Deloitte’s 2021 global survey indicates 73% of all executives today have intelligent automation initiatives under development—an impressive 58% jump from 2019. It’s no wonder the automation market is predicted to have a compound annual growth rate (CAGR) of more than 40% annually through 2027 when the total market value is likely to exceed $25 billion. 

The race to see which technology would prevail has been intense. But it looks like RPA can claim a decisive victory.

Most businesses lack an intelligent automation strategy

According to Deloitte, the ideal way to approach intelligent automation is to make a well-considered and deliberate decision about what they want to achieve with it, based on the current state of the technology. They then structure a holistic strategy around that decision.

Reality is much different from this ideal. Only 26% of businesses that are piloting intelligent automation, and 38% of those implementing and scaling have an enterprise-wide intelligent automation strategy.

In fact, lack of a clear vision is one of the top four reasons that businesses fail to scale their intelligent automation efforts. It is preceded by resistance to change; lack of IT readiness; and process fragmentation.

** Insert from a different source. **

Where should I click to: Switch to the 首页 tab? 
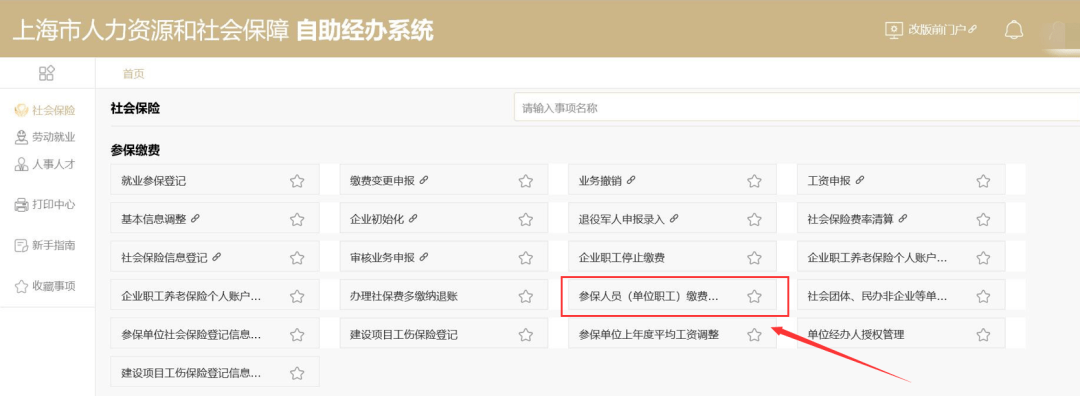[x=134, y=74]
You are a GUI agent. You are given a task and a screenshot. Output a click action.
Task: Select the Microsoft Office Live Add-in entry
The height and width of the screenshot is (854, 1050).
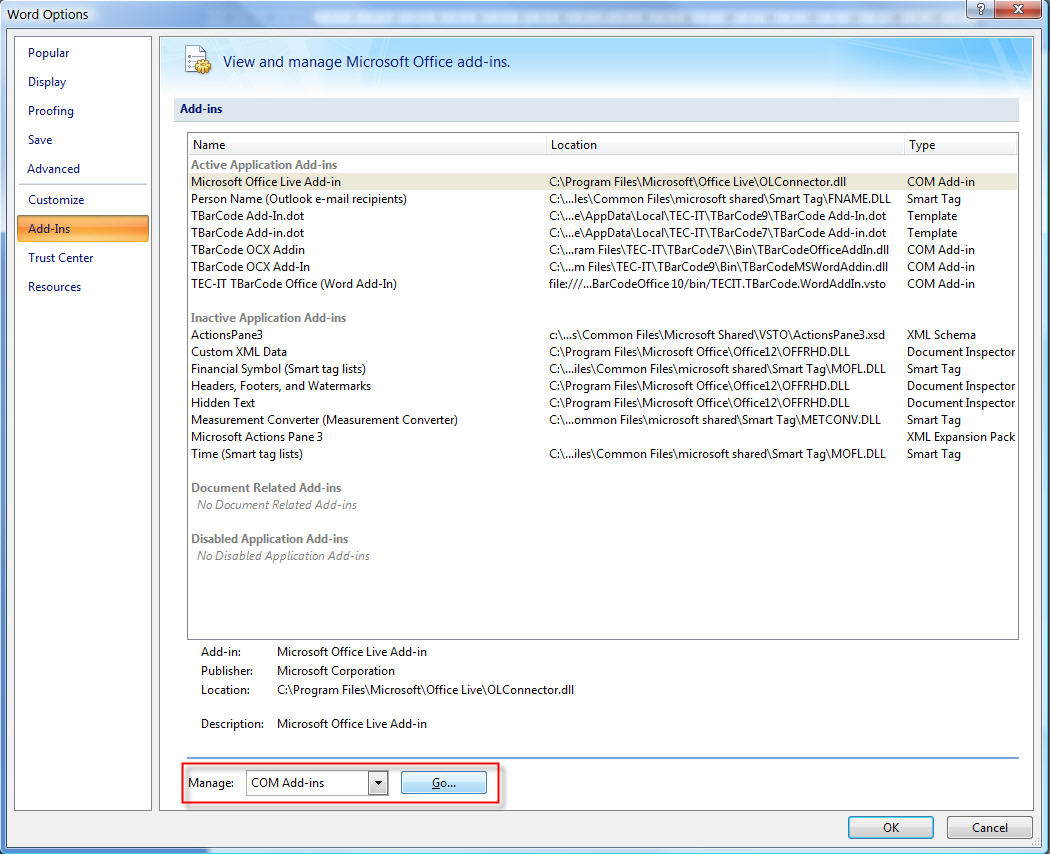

5 ways intelligent automation can help you today

Here are four common use cases for intelligent automation using RPA:

Servicing customers—Your customer service function is the face of your company. The last thing you want is to fail to deliver satisfaction when a customer calls, texts, or emails because they have a question—or an issue. Intelligent automation enables you to create intelligent chatbots and other systems that can answer routine questions automatically and escalate those more complex issues that need higher levels of assistance to the attention of human workers.

Managing insurance claims—Basic RPA can take care of some aspects of processing claims. But insurance claims often include unstructured data such as handwritten notes, emails, photos, PDFs, even medical scans. An intelligent automation system that adds AI or machine learning to the basic RPA functionality can extract the needed information from these documents and speed processing so the lifecycle of claims is significantly reduced.

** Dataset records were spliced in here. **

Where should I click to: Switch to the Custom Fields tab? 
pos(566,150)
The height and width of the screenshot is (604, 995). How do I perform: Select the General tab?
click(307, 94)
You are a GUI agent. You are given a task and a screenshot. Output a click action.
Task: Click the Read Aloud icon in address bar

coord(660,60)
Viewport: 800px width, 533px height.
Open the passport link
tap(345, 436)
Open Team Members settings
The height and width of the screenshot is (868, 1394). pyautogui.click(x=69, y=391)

Processing Invoices—This is a tedious back-office process that when done manually is tedious, repetitive, and prone to human error. But with basic RPA, this is a difficult process to automate because different vendors’ invoices can be from a variety of sources—email, fax, via the company portal—and take a variety of unpredictable formats. Intelligent automation can read even unstructured documents, eliminate keyboarding errors, and free up finance professionals for higher-value work.

Recruiting and onboarding—Intelligent automation can help with recruitment by extracting key data from unstructured resumes from a broad variety of online platforms, analyze skillsets, and align what the company is looking for in people with the right candidates. Then, once candidates are hired, intelligent automation can manage all the various forms and checklists HR requires to get qualified workers into their jobs as quickly as possible.

RPA rules in intelligent automation

All these use cases and more are achieved by taking traditional RPA technology and adding AI or other intelligent technologies to it. In addition to automating rote, rule-based processes using highly structured data, an intelligent automation system can extract valuable information from unstructured data and learn to be better at a process as more data is fed to it. Some intelligent automation systems can even make judgment calls. But it all starts with RPA. That’s the root of every intelligent automation initiative, as Deloitte has ascertained.